Aquí entra Parisi. Él es, como Piñera, un hombre probadamente exitoso: me imagino debe tener empapelada su oficina de grados y distinciones académicas, y algunas elocuentes cartas de recomendación. Todo lo que querría un accionista de Blanco y Negro. En fin, Parisi, aunque sin el extenso prontuario político de Piñera, llega como él en 2009 proponiendo hacer política desde fuera de ella (y de la buena, como diría él). Su motivo es quitarles la política y el poder a los viejos animales del parlamento, todos enclaustrados en sus asientos de cuero y desprovistos de la más pura decencia que él tanto se autoproclama. La cosa es bien simple. Abrir los libros empastados, mantener la cabeza fría, y hacer caso a lo más obvio de las obviedades: hacer las cosas bien, y no hacerlas mal (de nuevo). Y esto le está funcionando: sube aparatosamente en las encuestas, y se perfila como el principal contendor de las candidatas del “duopolio”.
Pero los tiempos para Parisi ya no son los que fueron propicios para Piñera y su revolucionaria administración tecnocrática. La política pura y dura, ideológica, se tomó las calles, las universidades, los libros, y se apoderó total y excluyentemente de la discusión social. Ya no valen, como antes, los gráficos infalibles ni las minutas académicas exponiendo rendimientos innovadores.

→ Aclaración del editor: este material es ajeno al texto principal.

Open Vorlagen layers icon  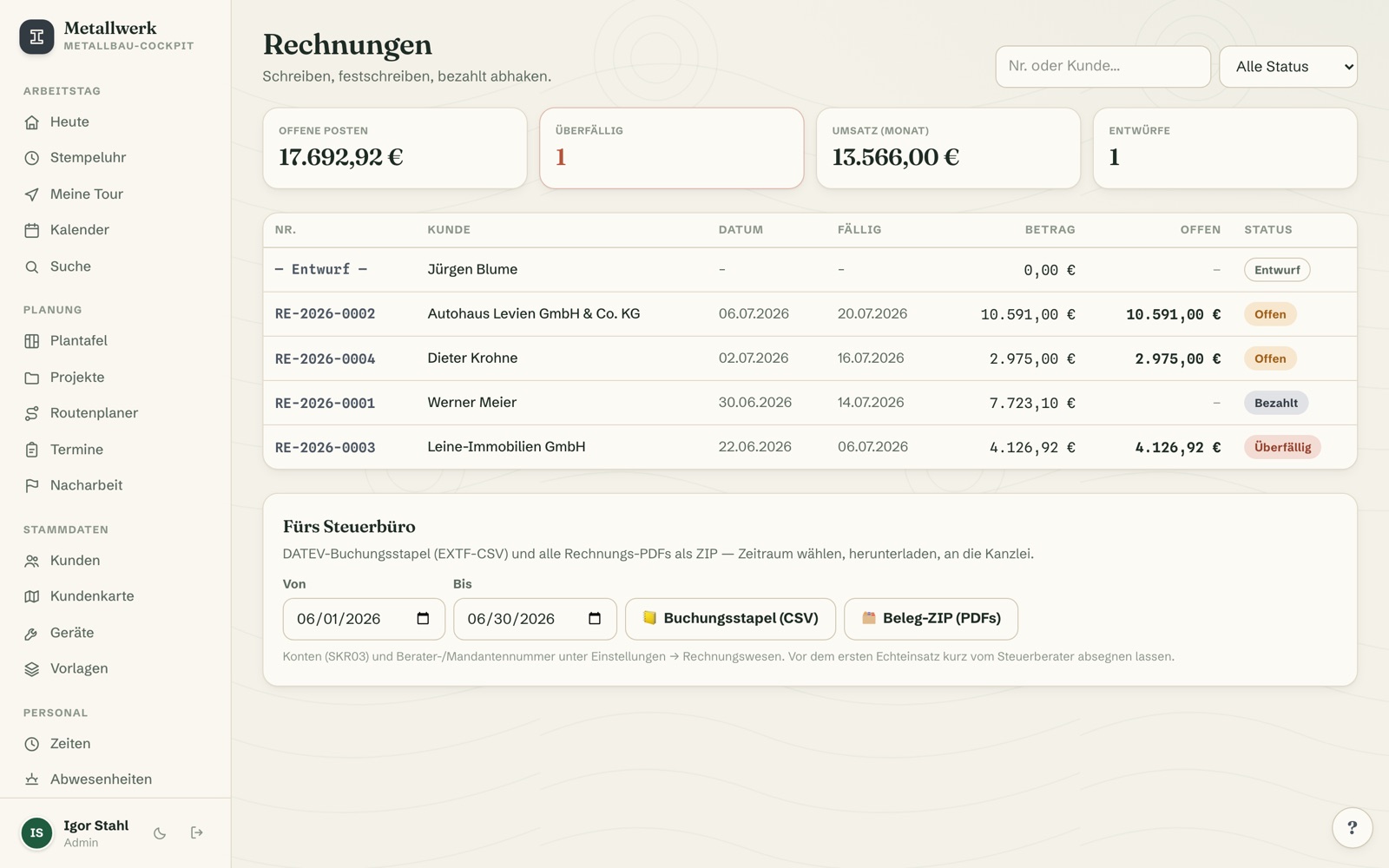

Ahora, está en juego la sociedad y sus más elementales valores: la democracia está en un momento único (histórico, me atrevería a decir). El próximo año será, sin duda, el comienzo de una abrumadora vorágine de transformaciones (entiéndase en el lenguaje de los 60). Parisi quiere jugar al gerente, cuando una mayoría estruendosa quiere jugar a ser fundador. ¿Qué le puede esperar si llegase a La Moneda? Probablemente, lo mismo que a Piñera ahora: la total incertidumbre. Porque este movimiento social y político tiene ideas, anhelos, tan radicales como variados, pero sobre todo, una magnitud y profundidad incierta.

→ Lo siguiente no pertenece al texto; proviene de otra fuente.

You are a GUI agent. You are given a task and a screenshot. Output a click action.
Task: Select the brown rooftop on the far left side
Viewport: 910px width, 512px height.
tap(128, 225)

Pero hay una diferencia determinante entre Piñera y Parisi. El Presidente ha logrado tortuosamente sostener durante su mandato el proyecto político que encabeza, debido al respaldo (unos más, otros menos) de una inmensa estructura institucional y electoral como son la UDI y RN. Sin ellos, todo se habría decantado por la desesperación. Parisi, en cambio, no tiene una maquinaria política detrás, de hecho, su principal orgullo es ostentar la independencia absoluta del poder político tradicional. Claramente eso lo tiene donde está, aunque el seguir especulando burdamente con la inteligencia política de esa manera, no puede sino darme total incertidumbre sobre el destino de un eventual gobierno suyo.